PROBLEMS AND TASKS:
1. What are the four main stages of the AnnotationWorkbench class named in the annotation page?
2. Does the annotation page agree with each of these statements? Answer yes or no for each, and quote the deciding words.
(a) Both classifiers are machine learned.
(b) Classifiers trained on lengthy articles perform well on short snippets of text.
(c) The ARFF files can be fed into weka.
3. Echo the part of the annotation page between "What we are" and "wikipedia articles—to work.", inclusive.

* Begin SUPPLIED TEXT *

Experimenting with annotation

This code example demonstrates how to train and evaluate classifiers for document annotation.

What we are aiming for

If you followed the Command-line Annotator example, you would have produced a class that automatically augments snippets of text with links to the Wikipedia topics they discuss.

This involved using two different classifiers; one for disambiguation, and another for link detection. Both are machine learned, and have to be given training data—in the form of wikipedia articles—to work.

The performance of these classifiers depends on how closely this training data matches the way you want them to behave. If you train using lengthy articles, for example, then they won't perform well on short snippets of text.

This page will demonstrate a robust way to gather appropriate training data, experiment with different classification algorithms, and measure their performance.

Class setup

Lets set up a class called AnnotationWorkbench with four main stages:

Generating sets of Wikipedia articles that are suitable for training and testing
Generating ARFF files (feature data) from the training data, which can be fed into weka.
Generating model files that describe the logic of a trained classifier.
Evaluating the trained classifiers.

* End SUPPLIED TEXT *
* Begin PROVIDED RECORDS *

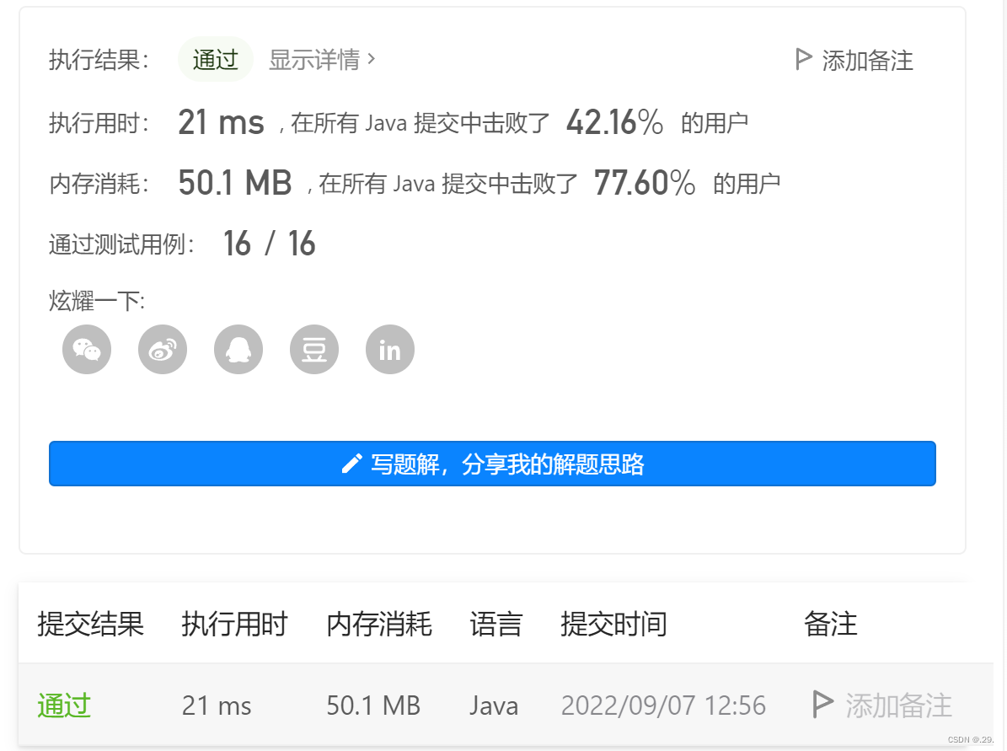Click the flag icon in the submission row
Image resolution: width=1007 pixels, height=751 pixels.
(822, 705)
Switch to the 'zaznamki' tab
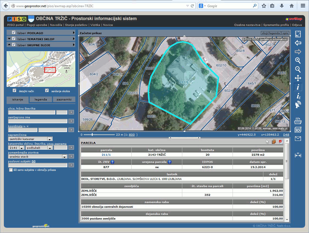The width and height of the screenshot is (309, 233). [64, 99]
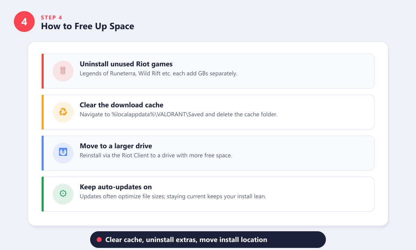
Task: Click the How to Free Up Space title
Action: (x=87, y=26)
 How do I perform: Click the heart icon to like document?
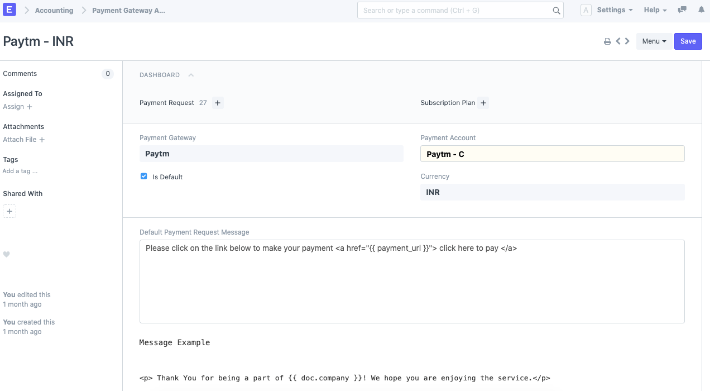[6, 254]
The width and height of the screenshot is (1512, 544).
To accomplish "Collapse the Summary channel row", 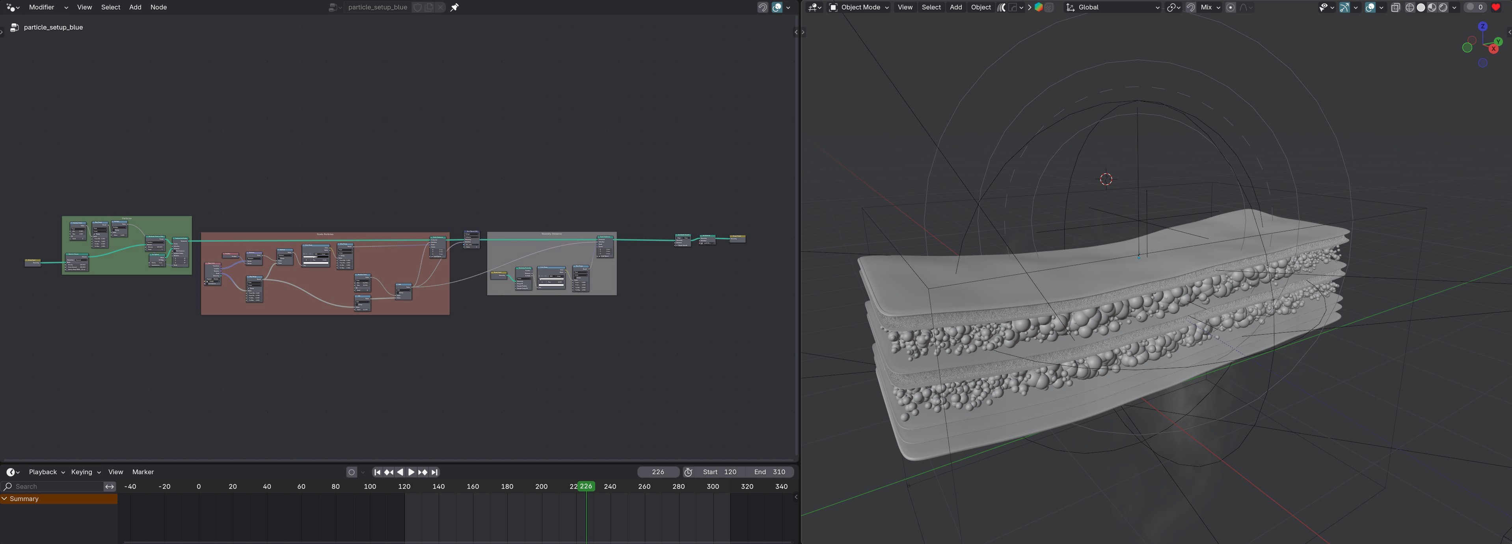I will 5,499.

* End PROVIDED RECORDS *

OUTPUTS FOR THE TASKS:
1.
1. Generating sets of Wikipedia articles that are suitable for training and testing
2. Generating ARFF files (feature data) from the training data, which can be fed into weka.
3. Generating model files that describe the logic of a trained classifier.
4. Evaluating the trained classifiers.

2.
(a) Yes: "Both are machine learned, and have to be given training data"
(b) No: "If you train using lengthy articles, for example, then they won't perform well on short snippets of text."
(c) Yes: "Generating ARFF files (feature data) from the training data, which can be fed into weka."

3.
What we are aiming for

If you followed the Command-line Annotator example, you would have produced a class that automatically augments snippets of text with links to the Wikipedia topics they discuss.

This involved using two different classifiers; one for disambiguation, and another for link detection. Both are machine learned, and have to be given training data—in the form of wikipedia articles—to work.